Your objective ::
Could you please return each line of the data that has the word "link"?

Given records ::
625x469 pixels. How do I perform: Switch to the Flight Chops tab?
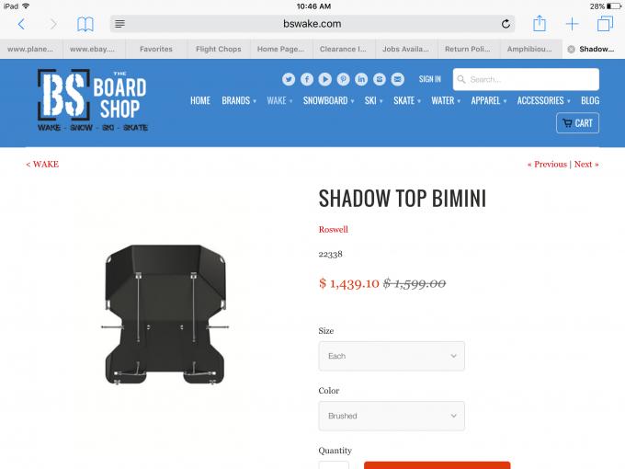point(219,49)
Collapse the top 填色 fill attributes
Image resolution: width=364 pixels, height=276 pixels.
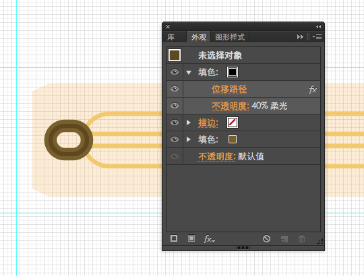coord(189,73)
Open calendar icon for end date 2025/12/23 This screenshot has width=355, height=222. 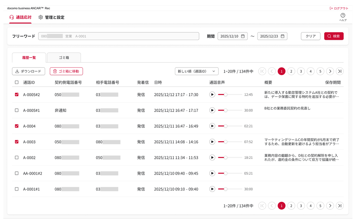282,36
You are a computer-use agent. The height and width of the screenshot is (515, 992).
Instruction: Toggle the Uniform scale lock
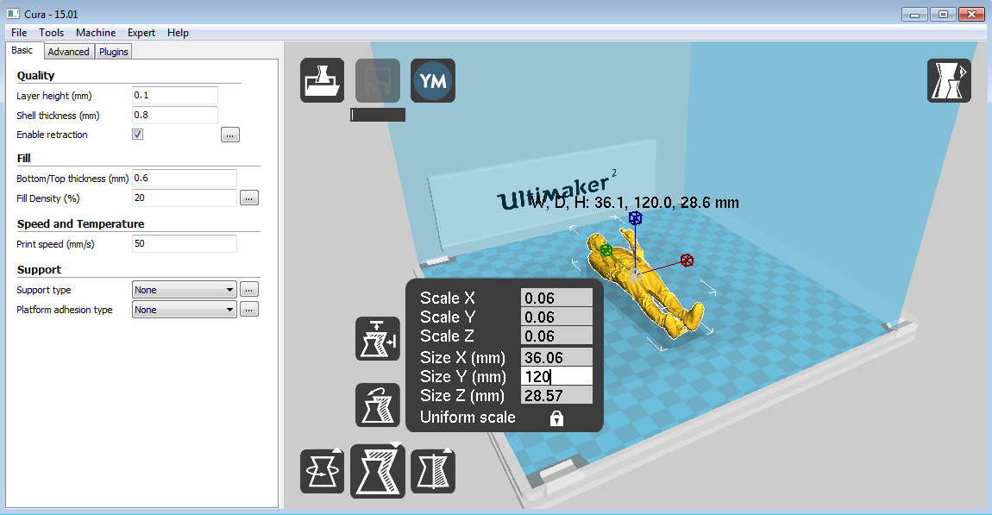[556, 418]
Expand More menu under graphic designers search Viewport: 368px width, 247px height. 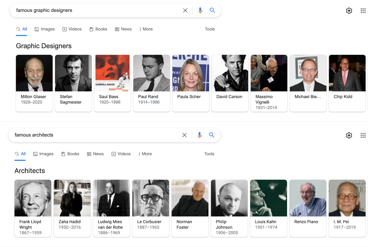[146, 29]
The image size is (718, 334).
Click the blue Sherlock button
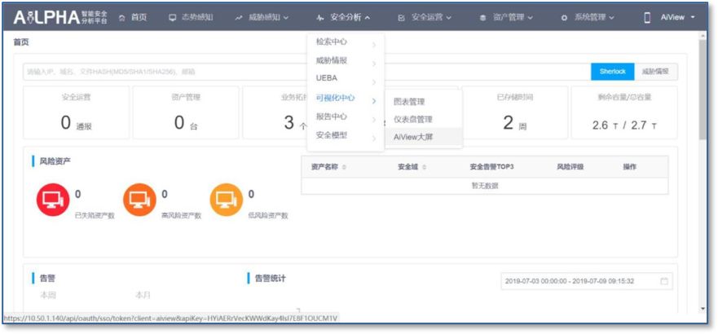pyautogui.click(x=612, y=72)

==

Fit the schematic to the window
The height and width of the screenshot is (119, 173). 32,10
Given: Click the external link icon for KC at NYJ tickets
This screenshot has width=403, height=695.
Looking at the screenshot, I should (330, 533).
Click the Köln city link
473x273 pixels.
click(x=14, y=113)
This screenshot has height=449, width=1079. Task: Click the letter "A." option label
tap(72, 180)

Result ::
Given: Click the external link icon for KC at NYJ tickets
Click the Köln city link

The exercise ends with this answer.